Records for locating words and elements
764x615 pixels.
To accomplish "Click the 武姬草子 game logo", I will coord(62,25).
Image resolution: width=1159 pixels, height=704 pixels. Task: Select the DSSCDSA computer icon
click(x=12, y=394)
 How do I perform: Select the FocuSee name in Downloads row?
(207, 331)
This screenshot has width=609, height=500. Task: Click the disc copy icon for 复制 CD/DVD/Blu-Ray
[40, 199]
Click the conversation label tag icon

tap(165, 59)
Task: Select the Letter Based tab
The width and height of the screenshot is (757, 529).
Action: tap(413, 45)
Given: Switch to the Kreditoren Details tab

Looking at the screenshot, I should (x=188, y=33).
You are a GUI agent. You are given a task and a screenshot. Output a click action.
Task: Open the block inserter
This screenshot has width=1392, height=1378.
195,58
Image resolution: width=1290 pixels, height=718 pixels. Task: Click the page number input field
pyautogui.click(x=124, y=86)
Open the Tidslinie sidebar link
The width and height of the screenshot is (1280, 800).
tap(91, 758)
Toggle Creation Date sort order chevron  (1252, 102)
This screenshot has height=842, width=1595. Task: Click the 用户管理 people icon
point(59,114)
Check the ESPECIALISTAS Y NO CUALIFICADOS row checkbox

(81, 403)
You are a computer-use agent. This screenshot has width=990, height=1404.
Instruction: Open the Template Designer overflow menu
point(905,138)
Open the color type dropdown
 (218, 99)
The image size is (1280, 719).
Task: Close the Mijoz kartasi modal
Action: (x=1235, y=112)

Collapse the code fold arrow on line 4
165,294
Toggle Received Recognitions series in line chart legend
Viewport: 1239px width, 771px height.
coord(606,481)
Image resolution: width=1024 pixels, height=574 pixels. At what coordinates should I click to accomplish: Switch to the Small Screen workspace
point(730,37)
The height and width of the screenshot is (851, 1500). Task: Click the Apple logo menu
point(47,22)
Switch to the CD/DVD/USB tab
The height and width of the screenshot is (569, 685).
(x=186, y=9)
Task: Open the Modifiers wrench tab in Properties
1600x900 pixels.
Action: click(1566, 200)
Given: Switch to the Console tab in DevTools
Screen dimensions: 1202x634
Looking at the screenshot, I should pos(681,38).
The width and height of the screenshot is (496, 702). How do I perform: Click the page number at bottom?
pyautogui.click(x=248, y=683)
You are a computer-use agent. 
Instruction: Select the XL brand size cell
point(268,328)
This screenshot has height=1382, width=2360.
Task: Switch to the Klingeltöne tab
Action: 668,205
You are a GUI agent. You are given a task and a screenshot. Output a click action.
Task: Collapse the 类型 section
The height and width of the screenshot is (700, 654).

Required work
Please retype all of the records above, keeping every line identical to the original.

The response
764x615 pixels.
To accomplish "Click the 武姬草子 game logo", I will coord(62,25).
Image resolution: width=1159 pixels, height=704 pixels. Task: Select the DSSCDSA computer icon
click(x=12, y=394)
 How do I perform: Select the FocuSee name in Downloads row?
(207, 331)
This screenshot has width=609, height=500. Task: Click the disc copy icon for 复制 CD/DVD/Blu-Ray
[40, 199]
Click the conversation label tag icon

tap(165, 59)
Task: Select the Letter Based tab
The width and height of the screenshot is (757, 529).
Action: tap(413, 45)
Given: Switch to the Kreditoren Details tab

Looking at the screenshot, I should (x=188, y=33).
You are a GUI agent. You are given a task and a screenshot. Output a click action.
Task: Open the block inserter
This screenshot has width=1392, height=1378.
195,58
Image resolution: width=1290 pixels, height=718 pixels. Task: Click the page number input field
pyautogui.click(x=124, y=86)
Open the Tidslinie sidebar link
The width and height of the screenshot is (1280, 800).
tap(91, 758)
Toggle Creation Date sort order chevron  (1252, 102)
This screenshot has height=842, width=1595. Task: Click the 用户管理 people icon
point(59,114)
Check the ESPECIALISTAS Y NO CUALIFICADOS row checkbox

(81, 403)
You are a computer-use agent. This screenshot has width=990, height=1404.
Instruction: Open the Template Designer overflow menu
point(905,138)
Open the color type dropdown
 (218, 99)
The image size is (1280, 719).
Task: Close the Mijoz kartasi modal
Action: (x=1235, y=112)

Collapse the code fold arrow on line 4
165,294
Toggle Received Recognitions series in line chart legend
Viewport: 1239px width, 771px height.
coord(606,481)
Image resolution: width=1024 pixels, height=574 pixels. At what coordinates should I click to accomplish: Switch to the Small Screen workspace
point(730,37)
The height and width of the screenshot is (851, 1500). Task: Click the Apple logo menu
point(47,22)
Switch to the CD/DVD/USB tab
The height and width of the screenshot is (569, 685).
(x=186, y=9)
Task: Open the Modifiers wrench tab in Properties
1600x900 pixels.
Action: click(1566, 200)
Given: Switch to the Console tab in DevTools
Screen dimensions: 1202x634
Looking at the screenshot, I should pos(681,38).
The width and height of the screenshot is (496, 702). How do I perform: Click the page number at bottom?
pyautogui.click(x=248, y=683)
You are a computer-use agent. 
Instruction: Select the XL brand size cell
point(268,328)
This screenshot has height=1382, width=2360.
Task: Switch to the Klingeltöne tab
Action: 668,205
You are a GUI agent. You are given a task and a screenshot. Output a click action.
Task: Collapse the 类型 section
The height and width of the screenshot is (700, 654).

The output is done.